* _PROMPT_
Turn the listing below into a Markdown table with two columns, Number and Entry. Give each non-blank line its own row, numbered in order, and leave out blank lines.

+++

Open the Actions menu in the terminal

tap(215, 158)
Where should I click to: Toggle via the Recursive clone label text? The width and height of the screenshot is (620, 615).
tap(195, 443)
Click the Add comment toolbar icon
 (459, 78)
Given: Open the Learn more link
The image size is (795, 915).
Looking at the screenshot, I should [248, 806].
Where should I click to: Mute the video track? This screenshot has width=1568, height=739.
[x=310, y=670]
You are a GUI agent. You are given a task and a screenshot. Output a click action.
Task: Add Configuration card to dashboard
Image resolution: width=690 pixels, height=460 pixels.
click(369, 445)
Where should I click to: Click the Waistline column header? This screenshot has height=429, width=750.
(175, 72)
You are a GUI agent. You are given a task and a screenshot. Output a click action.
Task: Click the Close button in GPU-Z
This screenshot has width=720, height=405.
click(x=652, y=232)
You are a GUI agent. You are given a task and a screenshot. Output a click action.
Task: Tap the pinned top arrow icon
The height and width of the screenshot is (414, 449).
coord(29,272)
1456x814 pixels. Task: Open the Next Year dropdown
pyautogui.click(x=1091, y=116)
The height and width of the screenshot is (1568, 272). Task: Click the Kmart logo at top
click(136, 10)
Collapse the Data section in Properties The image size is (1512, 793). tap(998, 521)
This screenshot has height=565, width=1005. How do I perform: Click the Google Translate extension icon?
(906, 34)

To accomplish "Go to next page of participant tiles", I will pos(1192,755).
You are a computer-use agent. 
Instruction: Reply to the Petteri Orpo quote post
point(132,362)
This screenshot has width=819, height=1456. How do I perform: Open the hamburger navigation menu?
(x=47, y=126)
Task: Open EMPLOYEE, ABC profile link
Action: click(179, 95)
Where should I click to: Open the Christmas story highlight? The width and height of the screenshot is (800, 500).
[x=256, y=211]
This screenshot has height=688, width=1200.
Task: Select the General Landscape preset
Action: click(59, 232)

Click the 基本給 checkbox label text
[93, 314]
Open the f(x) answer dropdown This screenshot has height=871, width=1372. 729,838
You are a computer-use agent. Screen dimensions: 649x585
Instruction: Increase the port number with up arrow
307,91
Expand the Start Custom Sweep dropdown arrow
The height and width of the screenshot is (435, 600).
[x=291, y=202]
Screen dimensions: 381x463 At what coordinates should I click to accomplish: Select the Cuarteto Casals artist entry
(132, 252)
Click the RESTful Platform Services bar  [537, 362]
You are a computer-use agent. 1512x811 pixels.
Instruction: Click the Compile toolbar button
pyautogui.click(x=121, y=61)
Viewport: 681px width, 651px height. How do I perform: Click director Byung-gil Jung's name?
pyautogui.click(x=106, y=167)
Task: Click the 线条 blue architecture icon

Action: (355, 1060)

+++

* _EXERCISE RESPONSE_
| Number | Entry |
|---|---|
| 1 | Open the Actions menu in the terminal |
| 2 | tap(215, 158) |
| 3 | Where should I click to: Toggle via the Recursive clone label text? The width and height of the screenshot is (620, 615). |
| 4 | tap(195, 443) |
| 5 | Click the Add comment toolbar icon |
| 6 |  (459, 78) |
| 7 | Given: Open the Learn more link |
| 8 | The image size is (795, 915). |
| 9 | Looking at the screenshot, I should [248, 806]. |
| 10 | Where should I click to: Mute the video track? This screenshot has width=1568, height=739. |
| 11 | [x=310, y=670] |
| 12 | You are a GUI agent. You are given a task and a screenshot. Output a click action. |
| 13 | Task: Add Configuration card to dashboard |
| 14 | Image resolution: width=690 pixels, height=460 pixels. |
| 15 | click(369, 445) |
| 16 | Where should I click to: Click the Waistline column header? This screenshot has height=429, width=750. |
| 17 | (175, 72) |
| 18 | You are a GUI agent. You are given a task and a screenshot. Output a click action. |
| 19 | Task: Click the Close button in GPU-Z |
| 20 | This screenshot has width=720, height=405. |
| 21 | click(x=652, y=232) |
| 22 | You are a GUI agent. You are given a task and a screenshot. Output a click action. |
| 23 | Task: Tap the pinned top arrow icon |
| 24 | The height and width of the screenshot is (414, 449). |
| 25 | coord(29,272) |
| 26 | 1456x814 pixels. Task: Open the Next Year dropdown |
| 27 | pyautogui.click(x=1091, y=116) |
| 28 | The height and width of the screenshot is (1568, 272). Task: Click the Kmart logo at top |
| 29 | click(136, 10) |
| 30 | Collapse the Data section in Properties The image size is (1512, 793). tap(998, 521) |
| 31 | This screenshot has height=565, width=1005. How do I perform: Click the Google Translate extension icon? |
| 32 | (906, 34) |
| 33 | To accomplish "Go to next page of participant tiles", I will pos(1192,755). |
| 34 | You are a computer-use agent.  |
| 35 | Instruction: Reply to the Petteri Orpo quote post |
| 36 | point(132,362) |
| 37 | This screenshot has width=819, height=1456. How do I perform: Open the hamburger navigation menu? |
| 38 | (x=47, y=126) |
| 39 | Task: Open EMPLOYEE, ABC profile link |
| 40 | Action: click(179, 95) |
| 41 | Where should I click to: Open the Christmas story highlight? The width and height of the screenshot is (800, 500). |
| 42 | [x=256, y=211] |
| 43 | This screenshot has height=688, width=1200. |
| 44 | Task: Select the General Landscape preset |
| 45 | Action: click(59, 232) |
| 46 | Click the 基本給 checkbox label text |
| 47 | [93, 314] |
| 48 | Open the f(x) answer dropdown This screenshot has height=871, width=1372. 729,838 |
| 49 | You are a computer-use agent. Screen dimensions: 649x585 |
| 50 | Instruction: Increase the port number with up arrow |
| 51 | 307,91 |
| 52 | Expand the Start Custom Sweep dropdown arrow |
| 53 | The height and width of the screenshot is (435, 600). |
| 54 | [x=291, y=202] |
| 55 | Screen dimensions: 381x463 At what coordinates should I click to accomplish: Select the Cuarteto Casals artist entry |
| 56 | (132, 252) |
| 57 | Click the RESTful Platform Services bar  [537, 362] |
| 58 | You are a computer-use agent. 1512x811 pixels. |
| 59 | Instruction: Click the Compile toolbar button |
| 60 | pyautogui.click(x=121, y=61) |
| 61 | Viewport: 681px width, 651px height. How do I perform: Click director Byung-gil Jung's name? |
| 62 | pyautogui.click(x=106, y=167) |
| 63 | Task: Click the 线条 blue architecture icon |
| 64 | Action: (355, 1060) |